An advertisement on February 4, 1873 offered lofts for rent.  "First Rate Location for offices of out [of] town buyers or a commission merchant," it said.  Commission merchants represented manufacturers whose factories were outside the city, like silk or woolen mills.  Among the initial tenants was Siegfried Swarsenski, a "manufacturing furrier," who would remain at the address for decades.

By 1880 Swarsenski had been joined in the building by another fur dealer, D. W. Gitchell.  That year in November the first of the silk merchants moved in, The New York Silk Manufacturing Company.  Firm firm's offices and showrooms were here, while its factory was in Marion, New Jersey.  

In its July 1881 issue, the Hatter and Furrier said The New York Silk Manufacturing Company "have the finest factory in the country."  The article noted the firm was "making a specialty of hat bands and bindings and have for the present season supplied a large percentage of the hat manufacturers from the great variety they produce." 

Hatter and Furrier, May 1882 (copyright expired)

By the late 1880's Siegfried Swarsenski was the last of the furriers in the building.  In 1889 Strange, Kelly & Bennett, makers of silk ribbons, occupied space; as did Simon, Israel & Co.   In 1890 Clothier and Furnisher said the latter "have a handsome store at 70 Greene street" and were "showing a very attractive line of flannelettes, flannels and materials for manufacturers of summer clothing."

Clothier and Furnisher, July 1890 (copyright expired)

In 1896 Siegried Swarsenski employed 21 men, two women, and two girls under 21-years-old.  They worked 45 hours during the week and another five on the weekend.  After being at 70 Greene Street for more than two decades, the firm relocated to University Place in 1898.

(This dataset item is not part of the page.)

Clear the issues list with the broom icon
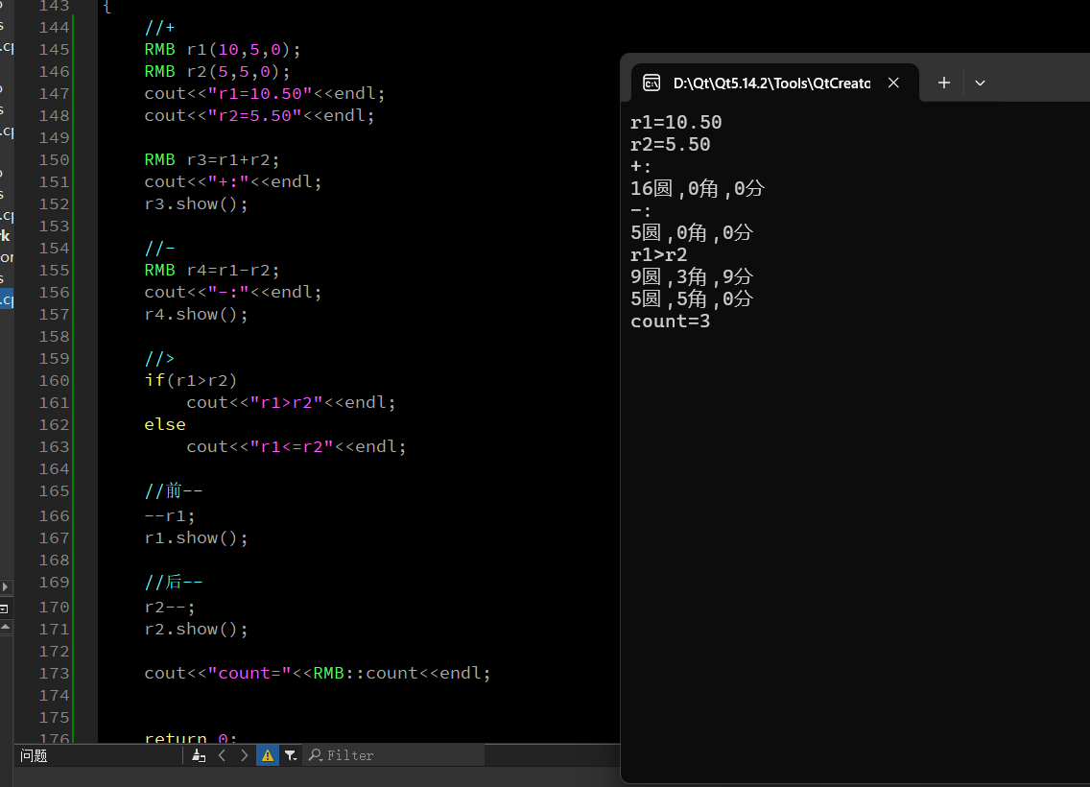 pos(199,755)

It appears Swarsenski's space was taken over by the waist manufacturer I. Silverberg & Son.  Waists were the most popular item of female apparel at the time.  The tailors blouses were worn by women of every social class.

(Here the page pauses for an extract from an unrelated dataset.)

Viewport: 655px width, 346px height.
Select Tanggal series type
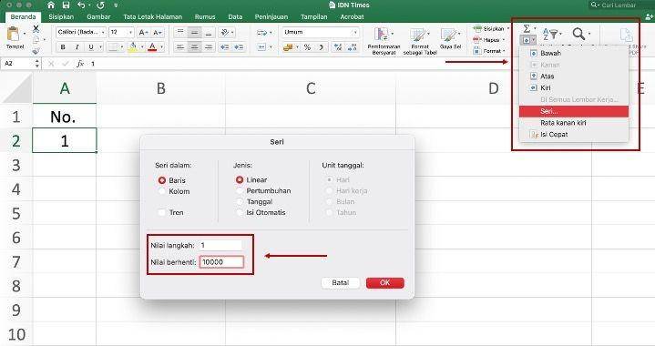coord(240,201)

Change to the building was about to come, however.  On December 28, 1912, the entire building was offered for lease, and in 1916 it was rented to partners Frank Mormando and Lawrence Lobesco.  The days of furs and silks was over.  The partners had just formed the American Waste Paper Co., "to deal in waste papers of all descriptions, according to The Waste Trade Journal.

The showrooms that had been deemed "handsome" a decade earlier, were converted to waste paper storage, and the storefront was altered with a loading dock.

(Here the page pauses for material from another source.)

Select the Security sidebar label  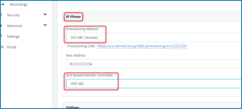tap(13, 15)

A truck loading dock was installed at street level.  via the NYC Dept of Records & Information Services.

In 1949 the Jones estate sold 70 Greene Street.  In reporting the transaction, The New York Times noted, "The building...has been owned by one family for almost 100 years."

It continued being used for waste paper purposes for most of the century.  In 1966 the J. P. Waste Co., Inc. occupied the building.  But change, again, was coming.

In 1983, as the Soho district was rapidly becoming the artistic center of Manhattan, the upper floors of 70 Greene Street were converted to the joint living/working quarters of artists.  The loading dock was removed and that year the Friedus-Ordover Gallery moved in.  It exhibited photography, sculpture and painting.

In 1985 the Rosa Esman Gallery moved into the building.  One of its early exhibitions was "East Village Funktional," described by The New York Times as "Zany art for today."  Esman explained, "The pieces are by East Village artists and have nothing to do with modernism or post-modernism.  If anything, it's kitsch."  The Rosa Esman Gallery remained in the space through 1990.

A much different ground floor tenant arrived in 2010 when Technogym, an Italian maker of "high-concept fitness equipment," as described by The New York Times in October that year, moved in.  It still occupies the space.



The brick-and-stone building that got a 1872 maker-over after its scandalous past stands out among its cast iron neighbors on the Soho block.